6. La apoderada de Davivalores S.A. interpuso recurso de súplica contra la misma decisión, solicitando que su representada no sea tenida como opositora en esta sede extraordinaria (fls. 245 a 248).

CONSIDERACIONES

De acuerdo con el artículo 348 del Código de Procedimiento Civil, vigente al momento de la interposición, el recurso de reposición procede, entre otros eventos, contra el auto del magistrado sustanciador no susceptible de súplica, por lo que el medio de impugnación que se decide, desde este punto de vista, es procedente.

En él solicita Ecopetrol que se excluyan de los traslados de la demanda de casación admitida, a Corredor y Albán S.A. Comisionistas de Bolsa y a Invercolsa S.A., demandadas en el proceso; y asimismo a Fernando Londoño Hoyos por cuanto la casacionista AFIB es su litisconsorte cuasinecesaria. Pide en subsidio que la dejen en último lugar en la réplica de la demanda admitida.

Tales cuestionamientos al proveído recurrido imponen, en primer lugar, indagar si con dichos traslados se genera algún perjuicio, que legitime a Ecopetrol para impugnarlo.

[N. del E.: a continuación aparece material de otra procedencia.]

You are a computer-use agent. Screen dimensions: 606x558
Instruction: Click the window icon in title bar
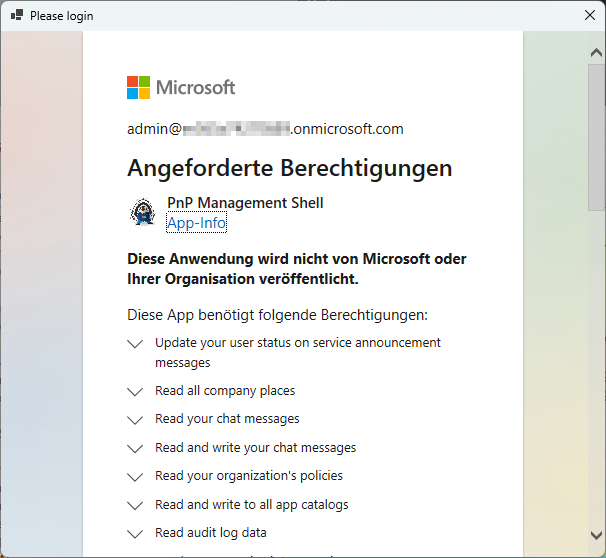tap(16, 16)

Porque es sabido que como sin interés no hay recurso, las disquisiciones que sobre la calidad de opositor tengan estas personas, son aspectos que solo admiten ser abordados en tanto quien las formule tenga un interés serio, objetivo y legítimo en procura de corregir un error de la providencia que le causa agravio.

Para el despacho no se evidencia ni remotamente qué perjuicio puede irrogarle a Ecopetrol que, en una amplia consideración por el derecho de defensa y contradicción, y por ello con criterio garantista, se extienda el concepto de “parte opositora” para comprender no solo la situación del demandante frente al demandado y viceversa, sentido obvio pero no exclusivo, sino también la de aquellas otras personas que, desde un mismo extremo de la litis pueden, además de interés comunes, llegar a tener otros contrapuestos, aspectos todos que en este momento procesal, no es dable indagar a la Corte; máxime cuando la oportunidad que deriva de los traslados censurados tiene por sentido natural permitir al destinatario “aducir razonamientos, consideraciones o argumentos de valor dialectivo - intelectual, tendientes a debilitar los que con fin contrario esgrime el recurrente(1).

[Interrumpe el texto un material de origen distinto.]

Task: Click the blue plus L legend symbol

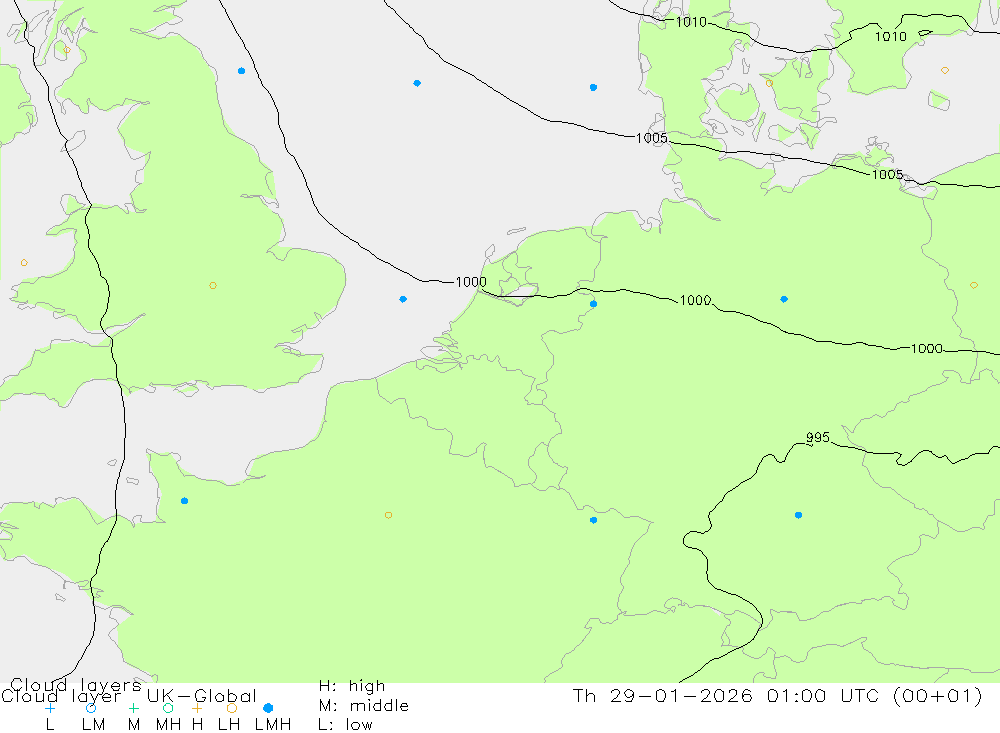Action: click(50, 708)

No está por demás resaltar que el celo y previsión que inspiraran la providencia recurrida, a más de no causar agravio alguno, evitan coyunturas que después resulten susceptibles de implicar trabas o dilaciones en la definición del recurso y en últimas, del proceso.

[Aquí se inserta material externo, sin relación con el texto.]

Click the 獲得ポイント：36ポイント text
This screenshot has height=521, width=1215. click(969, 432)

De otra parte, no existe fundamento legal que imponga como necesario modificar el orden en que se dispuso efectuar los traslados a los opositores, ni se aprecia que el dispuesto lesione de manera efectiva el derecho de defensa de la sociedad que interpuso el recurso de reposición.

En mérito de lo expuesto, se

RESUELVE:

1. NO REPONER el auto de 4 de julio de 2013.

2. RECONOCER personería al doctor Héctor Marín Naranjo como apoderado de la Empresa Colombiana de Petróleos —Ecopetrol S.A.—, en los términos del poder a él conferido —obrante a folio 215 del cuaderno de la Corte—.

3. Por secretaría dese el trámite que corresponda al escrito presentado por Davivalores S.A.

Notifíquese y cúmplase.

Magistrado: Jesús Vall de Rutén Ruiz.

1 Humberto Murcia Ballén, Recurso de Casación Civil, Ediciones Jurídicas Ibáñez, sexta edición, 2005, pág. 663.